Slave to the Game is the fifth studio album by American metalcore band Emmure, released on April 10, 2012, through Victory Records. The record was produced by Joey Sturgis, who also did production on the band's previous album Speaker of the Dead. It is the first album to feature drummer Mark Castillo, following the band parting ways with their former drummer Mike Kaabe in October 2011.

Slave to the Game is the band's highest charting album to date, peaking number 58 on the Billboard 200, and number 11 on the Top Independent chart. Despite its success, the album is frontman Frankie Palmeri's least favorite out of the band's work. In 2015 interview, Palmeri considered the album to be a "commercial failure" and said "The songs suck. It's just not good. None of the riffs are good. I just don't like it. I feel bad 'cause I let that record happen."

Professional ratings
Aggregate scores
| Source | Rating |
| Metacritic | 59/100 |
Review scores
| Source | Rating |
| About.com | Star |
| Allmusic | Star |

==Background and promotion==
It was announced on November 19, 2011 that Emmure would be heading into the studio with producer Joey Sturgis to record the album in January 2012. Following this announcement, in January 2012, guitarist Jesse Ketive announced on his Facebook that the band had entered the studio and that they had employed drummer Mark Castillo to track drums on the album. Castillo later announced that his position in Emmure would be permanent. On January 20, 2012, Emmure announced through Victory Records that their new album would be named Slave to the Game.

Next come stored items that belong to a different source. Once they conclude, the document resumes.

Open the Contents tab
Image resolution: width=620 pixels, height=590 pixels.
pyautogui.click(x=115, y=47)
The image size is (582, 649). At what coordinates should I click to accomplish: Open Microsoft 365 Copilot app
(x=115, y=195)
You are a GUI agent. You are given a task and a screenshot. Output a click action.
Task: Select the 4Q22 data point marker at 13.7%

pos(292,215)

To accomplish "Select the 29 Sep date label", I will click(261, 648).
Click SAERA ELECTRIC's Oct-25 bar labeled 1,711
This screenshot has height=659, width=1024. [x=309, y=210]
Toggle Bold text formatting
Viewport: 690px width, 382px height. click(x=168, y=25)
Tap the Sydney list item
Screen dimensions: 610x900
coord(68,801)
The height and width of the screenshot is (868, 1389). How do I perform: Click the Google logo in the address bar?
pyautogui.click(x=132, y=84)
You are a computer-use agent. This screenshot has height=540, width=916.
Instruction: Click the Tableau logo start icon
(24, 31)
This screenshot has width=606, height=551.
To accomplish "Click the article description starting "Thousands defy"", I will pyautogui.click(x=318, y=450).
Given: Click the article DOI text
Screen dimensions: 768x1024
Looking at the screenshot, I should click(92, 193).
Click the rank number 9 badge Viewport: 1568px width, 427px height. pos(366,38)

On February 14, 2012, Victory Records released a teaser video promoting the album, revealing the album's cover art. In an interview with Alternative Press in promotion of the album, vocalist Frankie Palmeri said "It's just a heavy fucking record. It's another Emmure record that hopefully people get to enjoy with us, because we dig it and that's what it comes down to. We just make albums we try to enjoy and hopefully people can come along for the ride."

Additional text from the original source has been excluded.